Frequently asked questions
What happened to the GhostBed Classic?
GhostBed discontinued the Classic, Flex, and original Luxe in May 2025. The current entry-level option is the GhostBed Comfort, a simpler, thinner mattress than the Classic it replaced. If you have seen reviews of the Classic, those no longer apply to what GhostBed sells today.
Is the Puffy Original worth the price?
It is a solid all-foam mattress with good pressure relief for side sleepers and a lifetime warranty. At the promotional price of around $1,499, it competes reasonably well within the foam category. The caveat is that you are approaching hybrid territory: the Saatva Classic starts at about $1,395 and offers coil-based cooling, three firmness levels, and free White Glove delivery, which changes the value calculation significantly.
Which mattress sleeps cooler, GhostBed Comfort or Puffy Original?
The Puffy Original runs slightly cooler because of its gel-infused foam layer, but the difference is modest. Both mattresses warm up after several hours. Hot sleepers will find neither option fully satisfactory. A coil hybrid with natural airflow, such as the Saatva Classic, is a meaningfully better choice for temperature regulation.
Can you still buy the GhostBed Classic?
No.

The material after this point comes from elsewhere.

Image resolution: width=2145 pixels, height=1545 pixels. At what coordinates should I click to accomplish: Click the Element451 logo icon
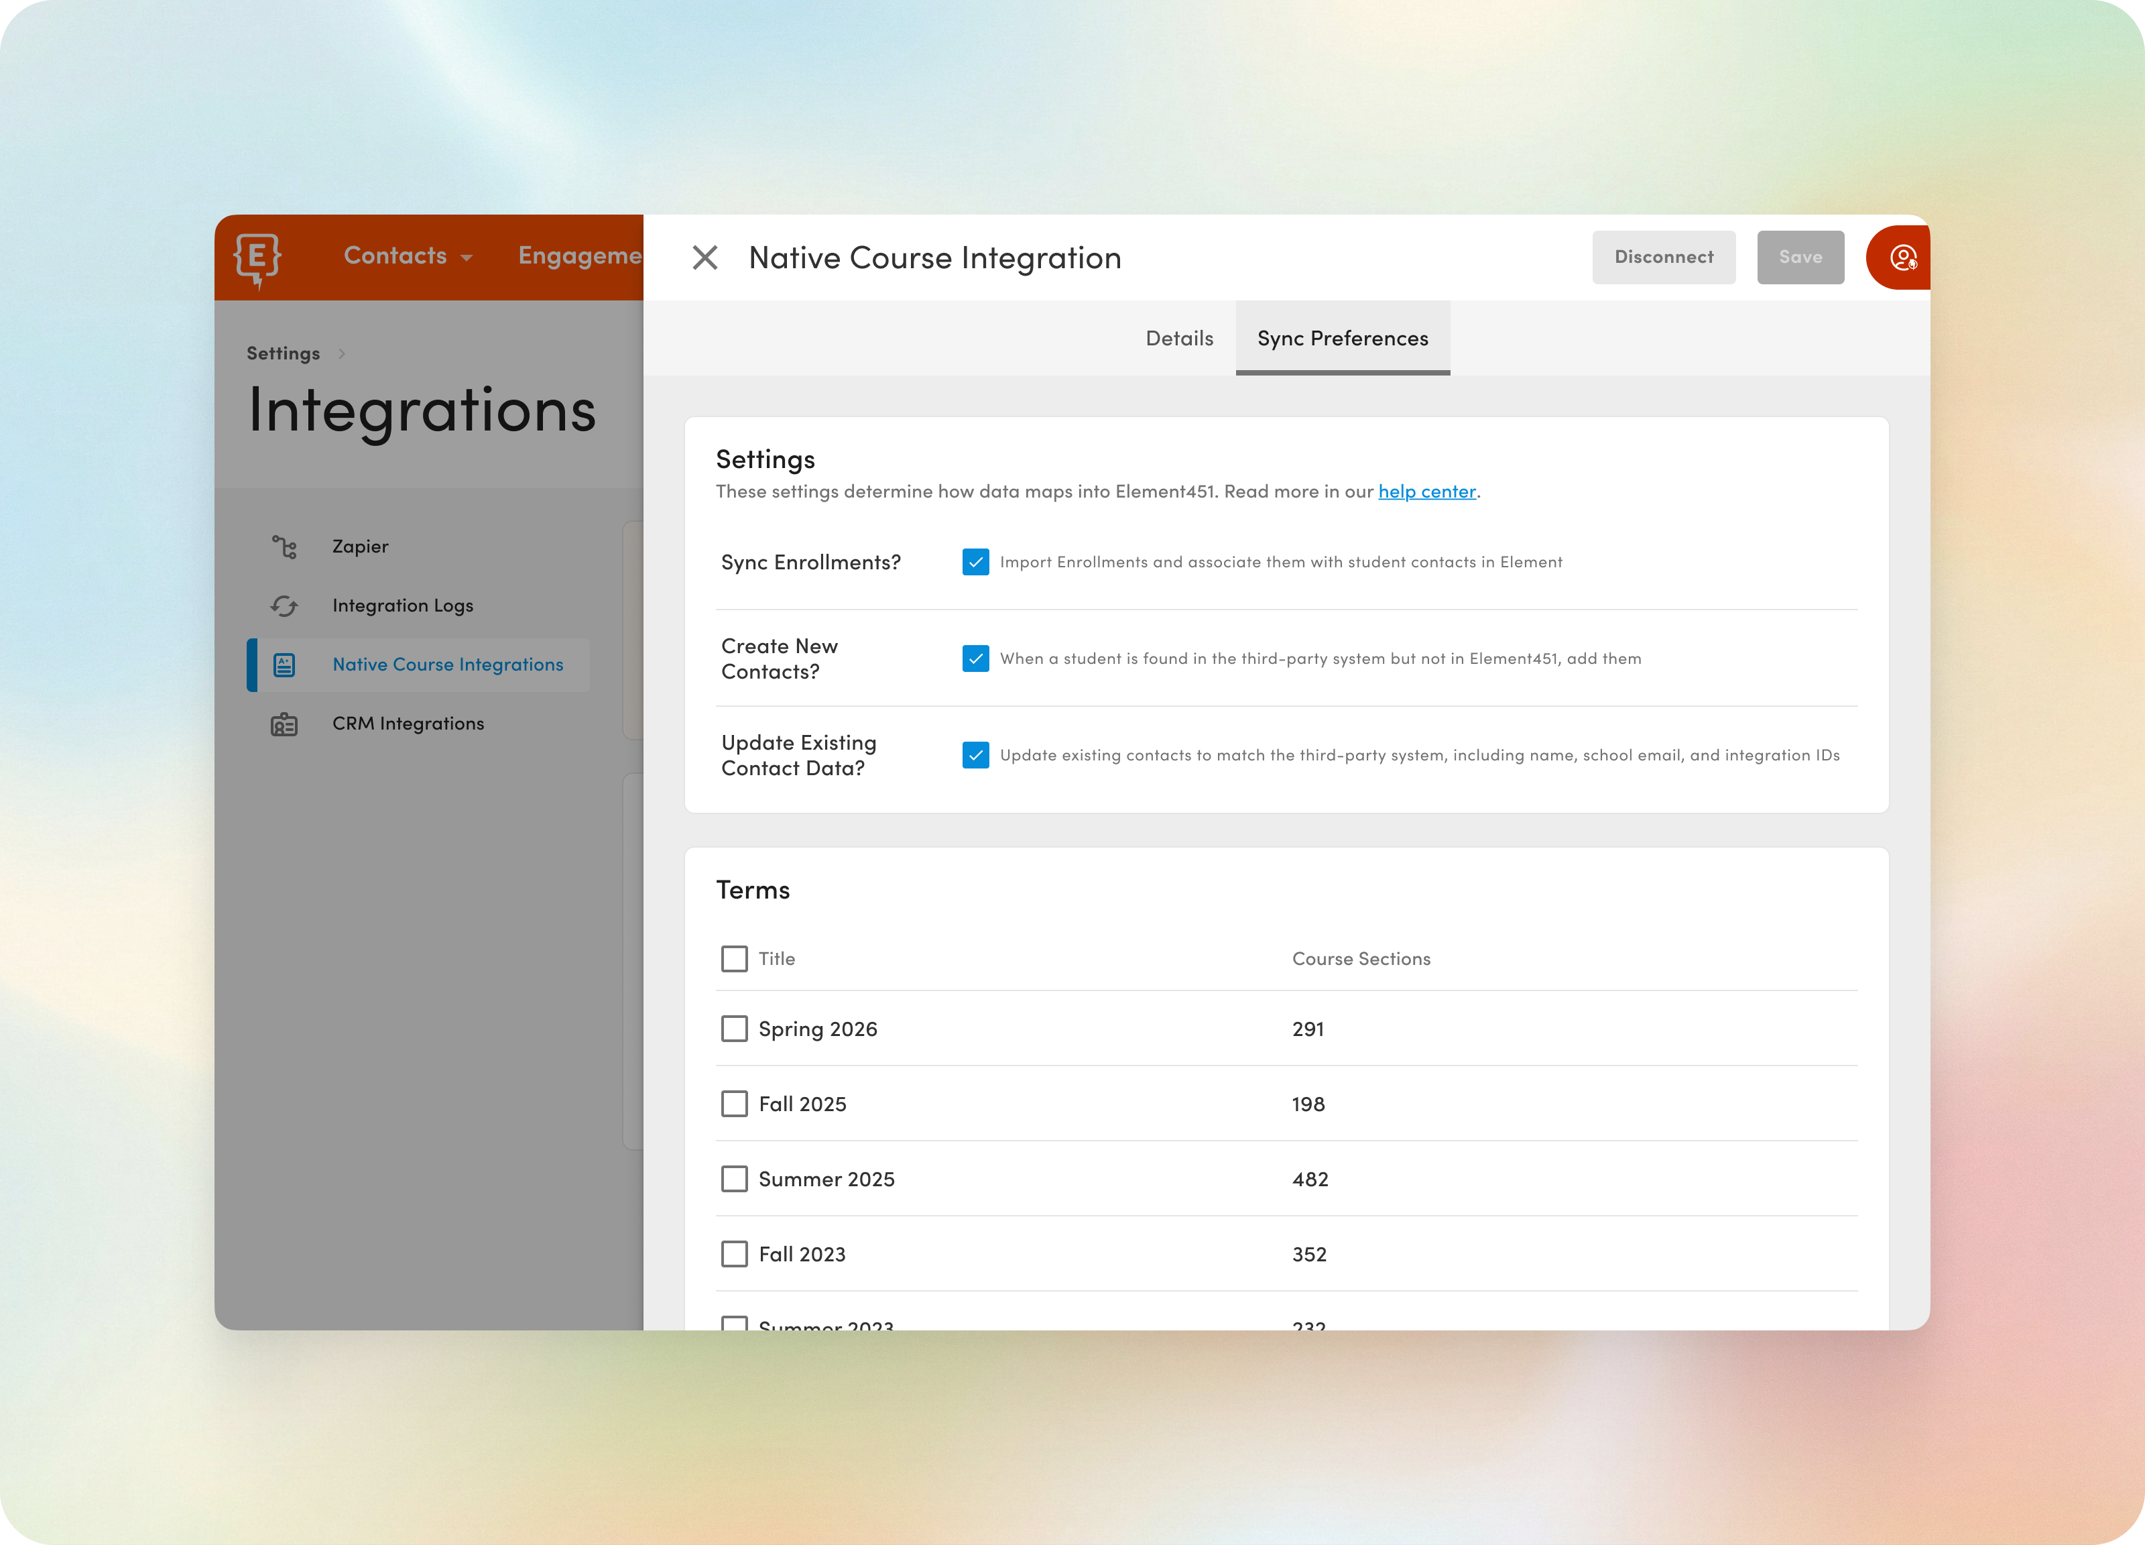coord(257,257)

The Classic is fully discontinued and is not available from GhostBed or authorized retailers. You may find it listed on secondary markets, but buying a used mattress without warranty coverage is not something we recommend.
Is GhostBed or Puffy better for side sleepers?
Puffy is better for side sleepers. The thicker comfort layers and slower-response foam cradle shoulders and hips more effectively than the GhostBed Comfort's thinner build. Side sleepers under 180 pounds will be comfortable on the Puffy Original. Heavier side sleepers may want to consider the Puffy Lux Hybrid, which adds pocketed coils for better lumbar support at greater weights.